Las radios contribuyen, en la disputas y producción de sentidos (…) “desde sus regiones y espacios, a la de-construcción de los estereotipos sobre lo que las mujeres deberíamos de ser, construcciones hechas desde otras clases sociales y modos de vida, que responden al capitalismo y al patriarcado, mientras que estos programas permiten construir paralelamente, en el día a día, un nuevo sentido de ser mujer que surge de sus propias experiencias en los sectores populares, dignificándolas.”
La construcción de la agenda comunicativa es una herramienta que expresa criterios respecto a temas, contenidos, actores, procesos de nuestro quehacer educativo-comunicativo para fortalecer procesos de incidencia política.
Esta agenda consensuada es un espacio que se actualiza periódicamente de acuerdo a los cambios del entorno, para que cada referente o actor social aporte desde su implementación en lo local, y construya junto a otros/as desde una visión más continental. Tal como señalamos nos quedan preguntas desatadoras del proceso que invitamos a seguir reflexionando:
- ¿Cómo determina el género la vivencia en el espacio público?
- ¿Qué se entiende por género? ¿Desde dónde se legitima? ¿Quiénes le promueven?
- ¿Cómo enfrentar la discriminación y la violencia?
- ¿Cómo incluir en nuestras prácticas edu-comunicativas, explícita e implícitamente el género?
Finalmente queremos cerrar esta intervención señalando nuestra mirada desde el futuro que hacemos como ALER, donde nuestra opción es educar y comunicar pasión por la vida.
[1] Investigación “Igualdad y no discriminación. Producción Nacional y Publicidad en Televisión”, presentada por la Defensoría del Pueblo en 2012.
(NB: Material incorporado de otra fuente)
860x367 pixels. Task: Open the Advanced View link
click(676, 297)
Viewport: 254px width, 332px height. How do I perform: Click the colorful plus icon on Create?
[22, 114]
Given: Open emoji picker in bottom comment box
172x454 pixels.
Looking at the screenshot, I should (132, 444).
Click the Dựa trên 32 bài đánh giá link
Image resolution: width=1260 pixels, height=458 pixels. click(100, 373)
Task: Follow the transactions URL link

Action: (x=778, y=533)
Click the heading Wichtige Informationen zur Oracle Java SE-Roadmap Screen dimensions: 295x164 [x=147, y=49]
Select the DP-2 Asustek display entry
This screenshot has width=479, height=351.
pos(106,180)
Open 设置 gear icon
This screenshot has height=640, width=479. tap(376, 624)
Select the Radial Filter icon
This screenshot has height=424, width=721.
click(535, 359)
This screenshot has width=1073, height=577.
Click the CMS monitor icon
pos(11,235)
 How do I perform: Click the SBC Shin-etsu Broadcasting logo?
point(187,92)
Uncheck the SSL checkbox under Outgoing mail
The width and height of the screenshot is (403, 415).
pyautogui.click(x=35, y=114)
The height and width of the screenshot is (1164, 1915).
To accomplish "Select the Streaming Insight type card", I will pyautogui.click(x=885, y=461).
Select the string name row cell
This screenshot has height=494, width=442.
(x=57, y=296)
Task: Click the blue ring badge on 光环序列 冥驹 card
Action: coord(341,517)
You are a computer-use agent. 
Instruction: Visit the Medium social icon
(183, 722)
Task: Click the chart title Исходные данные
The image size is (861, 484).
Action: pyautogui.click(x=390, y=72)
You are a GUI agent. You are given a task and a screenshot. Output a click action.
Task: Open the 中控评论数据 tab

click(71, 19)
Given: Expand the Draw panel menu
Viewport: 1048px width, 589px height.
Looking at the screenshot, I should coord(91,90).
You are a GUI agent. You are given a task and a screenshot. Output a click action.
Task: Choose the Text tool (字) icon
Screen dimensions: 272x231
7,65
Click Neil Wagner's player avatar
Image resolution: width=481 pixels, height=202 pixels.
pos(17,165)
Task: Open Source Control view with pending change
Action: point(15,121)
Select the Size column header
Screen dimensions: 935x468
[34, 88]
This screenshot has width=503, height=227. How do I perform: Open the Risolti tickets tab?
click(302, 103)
[2] Ponencia Marcela Lagarde, Publicación “Encuentro Comunicación Popular y Buen Vivir”. 2012
[4] Mesa de experiencias significativas. Comunicación popular y mujeres. Moderadora: Beatriz Mora (Radio Teocelo-México).
Foro: El feminismo es un capital político. Ponente: Marcela Lagarde (México).
Taller: Mucho más que dos. La agenda de género y diversidades sexuales.